The Australian Family Physician has published an issue with a focus on rare diseases. Here they have published several reports on the existing relationship between the physician and the rare disease patient and family as well as the challenges they face. The reports also provide several avenues that are meant to aid the patient and the physician in an extremly difficult journey from diagnosis to treatment as well as social assistance. Selected articles in this issue are described below.

Managing medically unexplained illness in general practice This article describes the conundrum that a lack of diagnosis can create for both the patient and the physician. According to the authors diagnosis is not just a tool to guide management but an expected part of a medical interaction wherein a lack of diagnosis means a lack of guidelines and evidence-based treatments. The authors describes medically unexplained symptoms as falling into three different categories, which sometimes overlap, and the requirement of different management approaches to tackle these symptoms. These categories include Elusive illness: Where a significant biomedical diagnosis seems to be ‘just around the corner’, Contested illnesses: When every consultation becomes a battleground. Chaotic illnesses: Where problems ‘go way down to the bottomless depths’ and strategies to overcome this.

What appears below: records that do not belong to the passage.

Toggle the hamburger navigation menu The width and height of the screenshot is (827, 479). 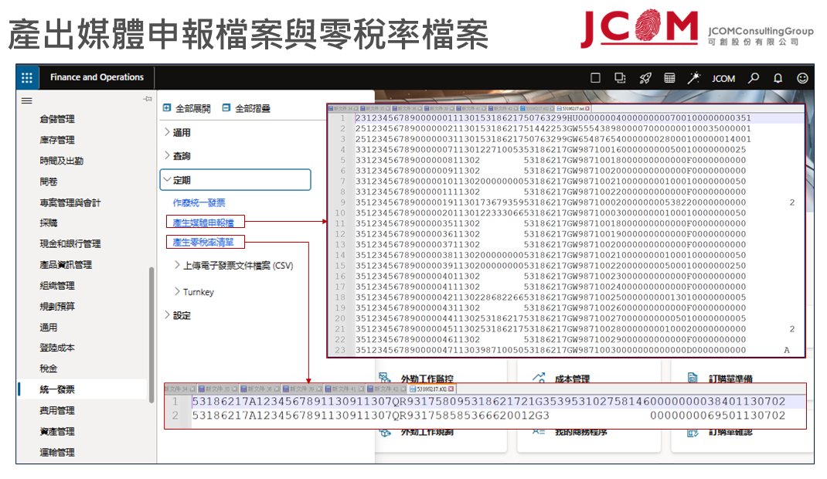pyautogui.click(x=27, y=100)
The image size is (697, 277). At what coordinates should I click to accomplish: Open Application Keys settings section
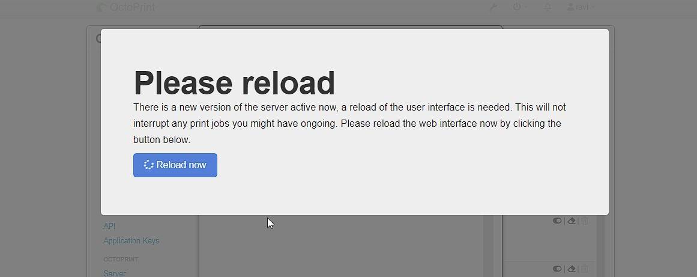coord(131,240)
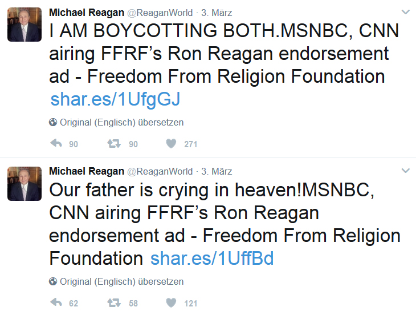The width and height of the screenshot is (416, 315).
Task: Like the tweet with 121 likes
Action: coord(171,302)
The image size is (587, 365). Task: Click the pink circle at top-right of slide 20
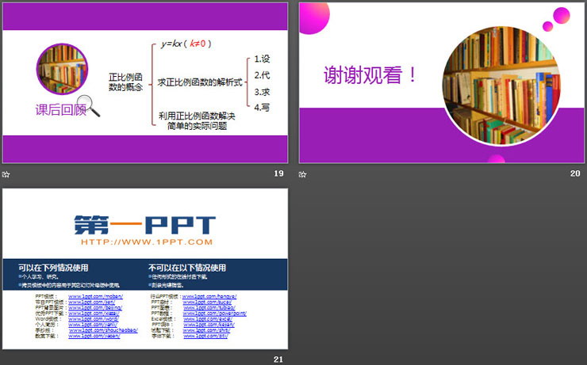tap(562, 15)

A powerful team: the family physician advocating for patients with a rare disease
Another article focusses on “the challenges faced by the rare disease community, and the role of the primary care physician to advocate for answers as their patients transition through the healthcare system.” This is an informative article on the various resources that is currently available for rare diseases.

The authors provides information on the various resources for physicians as well as patients on individuals who remain undiagnosed. The authors note the rapid advances that are being made in the field of clinical genetics especially whole genome and exome sequencing. They also provide information on several web based and community resources for family physicians’ care of patients with rare diseases. The authors also point out the importance of National advocacy in Australia and Rare Voices Australia provides a strong, united voice advocating on a state and federal level for a National Rare Disease Strategy.

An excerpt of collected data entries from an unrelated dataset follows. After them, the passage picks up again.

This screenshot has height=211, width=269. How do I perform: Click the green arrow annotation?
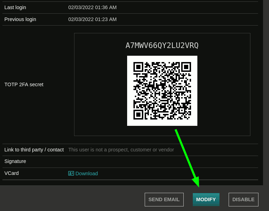[187, 158]
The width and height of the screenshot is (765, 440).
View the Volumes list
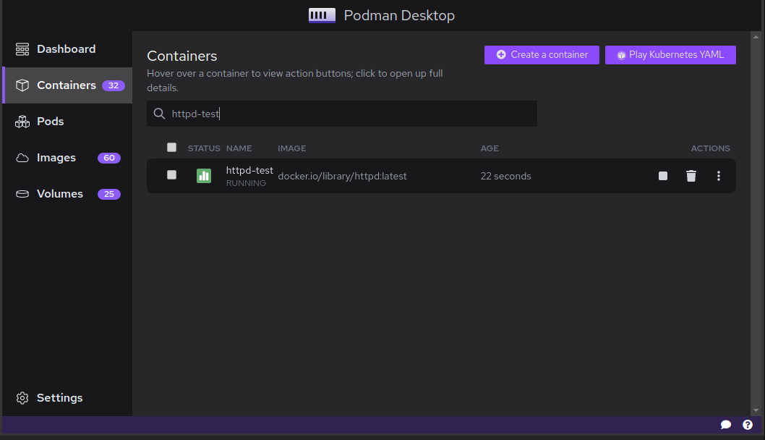click(59, 193)
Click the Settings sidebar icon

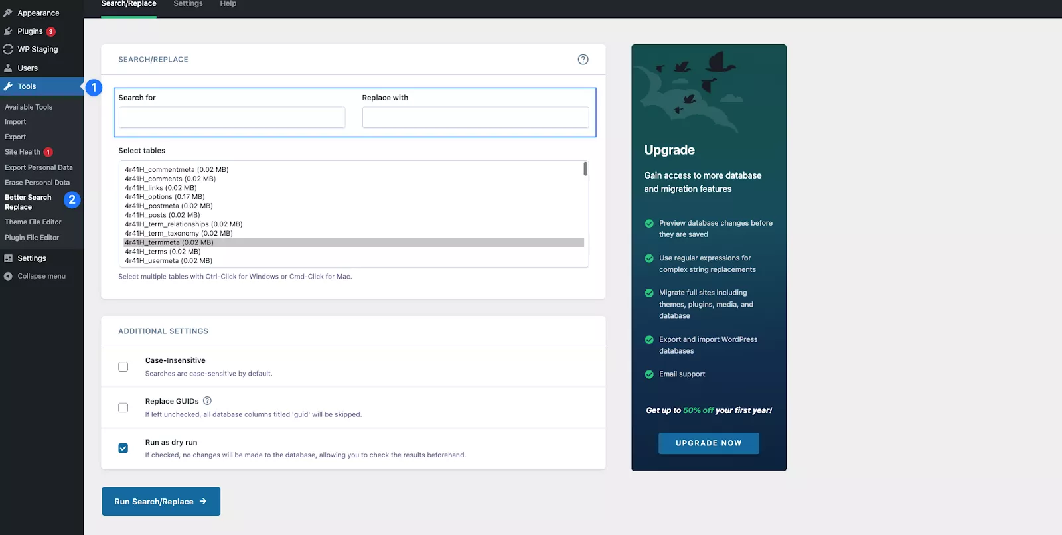coord(8,258)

Rare diseases are a common problem for clinicians
This article notes that approximately 8% of the Australian population live with any one of about 10,000 known rare diseases. It reviews the impact of rare diseases on families and health services, and the role of the general practitioner (GP) and policy response in Australia. GPs are in a unique position they are usually the first point of contact for rare disease patients in search of diagnosis and treatment. Taking from the research conducted by the Australian Paediatric Surveillance Unit, the authors emphasise the significant challenges, including diagnostic delays, lack of available treatment and difficulty in finding the right health service faced by rare disease patients and families, who also feel “isolated, under-supported, and often face economic hardship.” The authors underscore the importance of providing GPs with adequate assistance and be an integral part of initiatives undertaken nationally for rare disease patients, especially to improve diagnosis and management.